Access to these rare artifacts comes 161 years after the initial publication of On the Origin of Species on Nov. 24, 1859, and coincides with Evolution Day, which commemorates the anniversary of this revolutionary book.
Despite being one of the most important scientific works of all time, only a few portions of the original handwritten On the Origin of Species manuscript survive. Those which are being added to the Darwin Online project are two of only nine pages in private hands.
Other important manuscripts going online this week include a draft page from Darwin’s other most revolutionary work The Descent of Man, and even the receipt for the book from Darwin’s publisher, “for the Sum of Six Hundred and thirty pounds for the first edition, consisting of 2,500 copies, of my work on the ‘Descent of Man.'”
There are also two draft pages from Darwin’s seminal The Expression of the Emotions in Man and Animals.

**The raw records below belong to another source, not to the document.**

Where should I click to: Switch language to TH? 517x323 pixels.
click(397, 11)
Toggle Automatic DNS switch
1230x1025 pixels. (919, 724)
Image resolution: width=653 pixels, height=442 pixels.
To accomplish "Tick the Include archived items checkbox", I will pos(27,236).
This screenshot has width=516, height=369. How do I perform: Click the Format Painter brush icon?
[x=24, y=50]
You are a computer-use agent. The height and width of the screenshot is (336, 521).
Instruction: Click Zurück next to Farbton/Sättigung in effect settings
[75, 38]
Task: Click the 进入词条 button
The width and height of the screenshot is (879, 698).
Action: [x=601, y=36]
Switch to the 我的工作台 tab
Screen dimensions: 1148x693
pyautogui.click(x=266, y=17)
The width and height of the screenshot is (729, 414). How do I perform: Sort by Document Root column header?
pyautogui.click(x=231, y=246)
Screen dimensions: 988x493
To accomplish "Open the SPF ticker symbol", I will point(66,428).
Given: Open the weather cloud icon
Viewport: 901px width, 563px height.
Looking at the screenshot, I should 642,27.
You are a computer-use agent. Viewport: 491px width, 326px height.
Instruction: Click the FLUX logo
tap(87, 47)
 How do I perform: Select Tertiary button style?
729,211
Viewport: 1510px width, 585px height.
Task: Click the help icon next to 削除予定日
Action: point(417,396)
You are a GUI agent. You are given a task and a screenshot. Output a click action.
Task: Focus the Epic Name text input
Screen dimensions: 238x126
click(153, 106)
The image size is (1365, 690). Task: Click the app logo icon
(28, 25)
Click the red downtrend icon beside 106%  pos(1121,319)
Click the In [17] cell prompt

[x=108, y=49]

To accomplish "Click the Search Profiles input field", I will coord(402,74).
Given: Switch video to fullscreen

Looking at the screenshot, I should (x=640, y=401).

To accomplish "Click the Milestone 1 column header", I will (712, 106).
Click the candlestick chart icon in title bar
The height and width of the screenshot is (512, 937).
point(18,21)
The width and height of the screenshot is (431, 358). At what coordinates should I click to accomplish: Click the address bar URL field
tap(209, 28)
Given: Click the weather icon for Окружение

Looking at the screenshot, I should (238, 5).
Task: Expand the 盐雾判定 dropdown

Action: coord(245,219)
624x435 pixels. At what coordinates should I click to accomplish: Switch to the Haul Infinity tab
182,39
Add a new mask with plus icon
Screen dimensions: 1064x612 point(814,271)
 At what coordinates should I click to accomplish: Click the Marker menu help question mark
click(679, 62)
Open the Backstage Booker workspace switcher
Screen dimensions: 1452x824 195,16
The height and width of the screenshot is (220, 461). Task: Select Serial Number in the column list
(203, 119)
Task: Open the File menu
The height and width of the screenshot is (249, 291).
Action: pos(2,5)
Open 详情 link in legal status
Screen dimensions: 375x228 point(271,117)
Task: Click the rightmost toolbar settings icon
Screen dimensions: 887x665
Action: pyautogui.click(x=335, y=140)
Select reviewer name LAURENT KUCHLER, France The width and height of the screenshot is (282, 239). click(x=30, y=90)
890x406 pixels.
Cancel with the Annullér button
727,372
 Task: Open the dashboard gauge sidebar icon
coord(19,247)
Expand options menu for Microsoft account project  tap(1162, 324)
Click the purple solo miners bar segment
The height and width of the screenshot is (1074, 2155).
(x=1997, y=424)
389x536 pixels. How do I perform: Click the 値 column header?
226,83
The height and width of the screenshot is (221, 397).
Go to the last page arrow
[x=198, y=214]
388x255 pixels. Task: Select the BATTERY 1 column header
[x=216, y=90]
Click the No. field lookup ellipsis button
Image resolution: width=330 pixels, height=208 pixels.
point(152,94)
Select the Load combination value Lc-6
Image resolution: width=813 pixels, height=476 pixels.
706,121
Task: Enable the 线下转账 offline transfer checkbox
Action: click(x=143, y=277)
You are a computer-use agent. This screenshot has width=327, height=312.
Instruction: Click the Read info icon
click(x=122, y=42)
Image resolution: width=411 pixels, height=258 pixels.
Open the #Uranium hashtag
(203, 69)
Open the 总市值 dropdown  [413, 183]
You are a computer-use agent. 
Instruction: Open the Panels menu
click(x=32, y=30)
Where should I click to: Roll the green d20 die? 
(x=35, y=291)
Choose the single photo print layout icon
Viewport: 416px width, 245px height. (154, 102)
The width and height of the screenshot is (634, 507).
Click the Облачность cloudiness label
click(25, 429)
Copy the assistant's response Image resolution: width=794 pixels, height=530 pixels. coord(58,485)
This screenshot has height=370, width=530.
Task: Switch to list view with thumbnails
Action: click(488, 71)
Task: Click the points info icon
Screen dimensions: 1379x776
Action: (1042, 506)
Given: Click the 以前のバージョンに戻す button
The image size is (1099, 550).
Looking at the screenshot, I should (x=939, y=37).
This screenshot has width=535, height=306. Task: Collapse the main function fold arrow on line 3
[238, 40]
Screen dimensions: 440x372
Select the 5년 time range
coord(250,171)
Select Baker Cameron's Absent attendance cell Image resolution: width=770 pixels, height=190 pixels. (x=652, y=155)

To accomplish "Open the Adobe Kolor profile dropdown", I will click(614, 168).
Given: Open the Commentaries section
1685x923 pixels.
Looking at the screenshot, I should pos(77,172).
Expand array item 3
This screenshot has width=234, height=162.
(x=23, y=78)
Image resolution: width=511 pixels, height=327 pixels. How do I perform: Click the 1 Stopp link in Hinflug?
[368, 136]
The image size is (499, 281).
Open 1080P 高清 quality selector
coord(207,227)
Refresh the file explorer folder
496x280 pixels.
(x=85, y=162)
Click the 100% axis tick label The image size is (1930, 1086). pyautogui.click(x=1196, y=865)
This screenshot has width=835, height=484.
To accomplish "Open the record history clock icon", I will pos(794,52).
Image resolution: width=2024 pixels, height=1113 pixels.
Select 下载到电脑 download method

A page that has never been made public before is some reading notes on ants that Darwin made during his research for On the Origin of Species. The notes informed his examination of slave-making ants which became one of the most widely talked about parts of his famous book.
In addition, there are three very important letters by Darwin. One 1859 letter was written to his former geology professor at Cambridge, Adam Sedgwick, as Darwin nervously sends his radical new On the Origin of Species. Two other important letters are to his colleagues, the anthropologist T. H. Huxley and the botanist Asa Gray.
Darwin’s handwriting is notoriously difficult to read. As such, the documents have been transcribed and can be viewed side-by-side with the original manuscript. The newly released documents can be viewed here at Darwin Online.
“Instead of being locked away out of public view, by adding these documents to Darwin Online they became freely available to anyone in the world,” van Wyhe says.